Inflation expectations too will rise as it is likely that general prices will rise once consumer confidence is back again while job market reaches near-full employment. Once interest rates start to rise, the steepening of the yield curve will see investors rushing out of fixed income, while those who remain invested will be up against mark-to-market losses.
On the other hand, as investors are also positioning themselves on lower credit rated papers as well as high yield papers, should Covid-19 persist and vaccines prove to be ineffective, default rates are expected to rise. Hence, looking at the overall picture for fixed income, the asset class appears frothy and investors should in actual fact reduce their market exposure.
The year 2020 was indeed a washed out year for consumers and with the year 2021 starting out on an optimistic note, it is likely we are going to see a rise in consumer spending globally. This is also aided by cash handouts from the government while recovery in economic momentum, new job creations, as well as steady and stable income would indeed bring back demand, especially for consumer discretionary goods.
The caveat here is again Covid-19 and that the vaccine will be effective to not only contain the spread of the virus but allowing economies globally to return to pre-Covid-19 phase. Should this materialise, the recovery theme that we observed soon after the various vaccines were declared to have very high efficacy rates by their respective manufacturers will play out in the market. This is where cyclical or bombed out stocks will enjoy a re-run with banking stocks leading the way, followed by consumer names, property stocks and of course, construction names too.

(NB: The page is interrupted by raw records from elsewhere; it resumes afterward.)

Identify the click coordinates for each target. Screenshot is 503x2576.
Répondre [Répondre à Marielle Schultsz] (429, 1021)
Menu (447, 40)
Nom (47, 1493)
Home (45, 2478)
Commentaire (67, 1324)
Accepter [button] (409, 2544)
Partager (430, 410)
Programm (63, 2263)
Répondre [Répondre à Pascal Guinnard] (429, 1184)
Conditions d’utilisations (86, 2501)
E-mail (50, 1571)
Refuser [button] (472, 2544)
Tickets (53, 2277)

There are two more critical themes that will likely become more forceful this year and they are investing in companies that are environmental, social and governance (ESG)-compliant and those that are taking steps to adopt climate change in their business processes and activities.
ESG theme is gaining momentum worldwide and has clear records that show how these standards are practiced and delivered to stakeholders. Globally, based on data compiled by Bloomberg, the ESG universe saw asset under management more than doubled in 2020. Another theme that is increasingly being assessed within the ESG space is climate change. How corporates adopt climate change in their businesses will be closely scrutinised by fund managers.

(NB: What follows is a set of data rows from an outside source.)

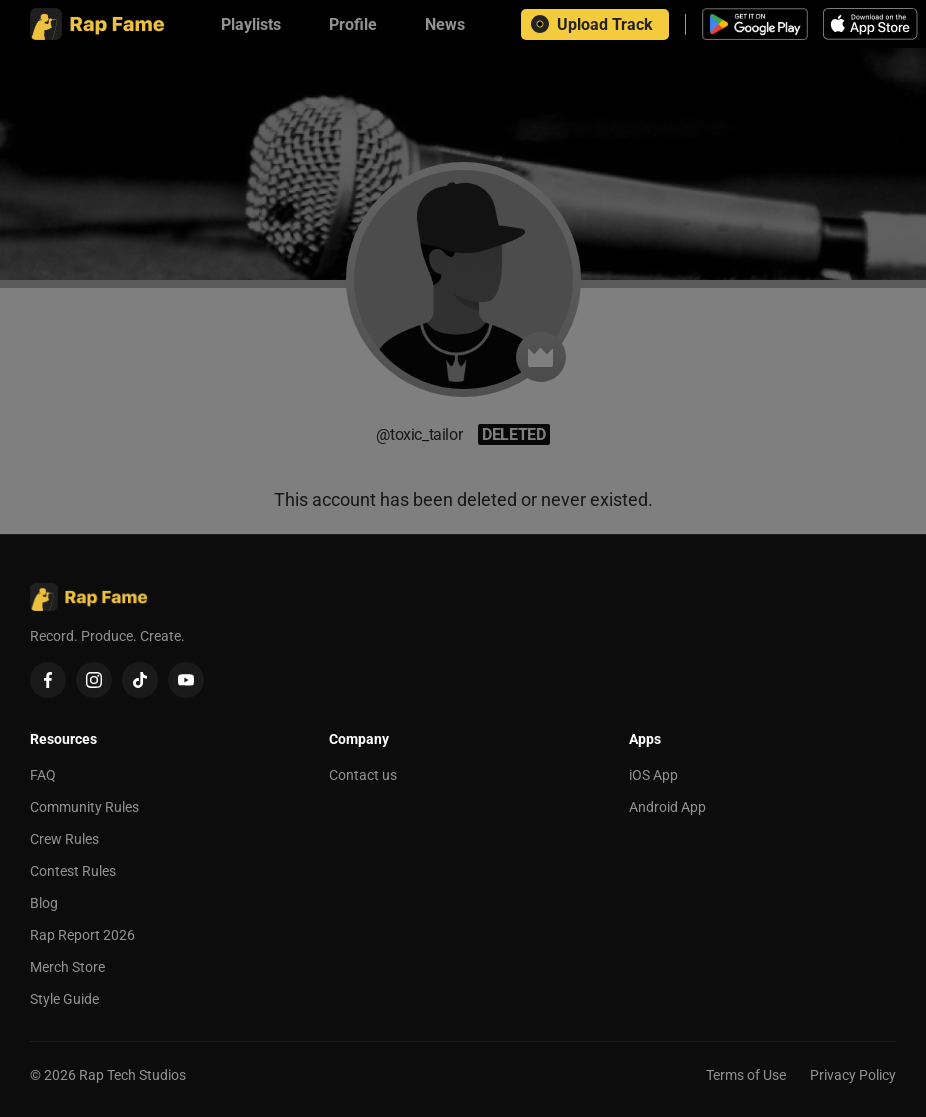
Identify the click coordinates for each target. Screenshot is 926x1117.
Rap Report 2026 (82, 935)
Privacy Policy (853, 1075)
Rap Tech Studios (132, 1075)
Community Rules (84, 807)
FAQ (43, 775)
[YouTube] (186, 680)
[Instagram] (94, 680)
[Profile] (353, 24)
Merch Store (67, 967)
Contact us (363, 775)
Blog (44, 903)
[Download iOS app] (873, 24)
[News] (445, 24)
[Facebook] (48, 680)
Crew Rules (64, 839)
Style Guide (64, 999)
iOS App (653, 775)
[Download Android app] (755, 24)
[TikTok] (140, 680)
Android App (667, 807)
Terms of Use (746, 1075)
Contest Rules (73, 871)
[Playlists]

In conclusion, as we welcome the New Year and wish that it will bring us prosperity, happiness and good health, we must remain vigilant on the challenges that we will face.
As markets are near or at all-time highs, thanks largely to the US$22 trillion debts that have been created worldwide last year alone, much of the future asset-price increase will likely depend on the positive outcome of the five factors mentioned above or the continuous increase in the size of central banks’ balance sheet as well as the enthusiastic investors who sometimes just disregard valuation point but simply ride on the momentum, especially in the post-pandemic world.
Pankaj C. Kumar is a long-time investment analyst. Views expressed here are his own.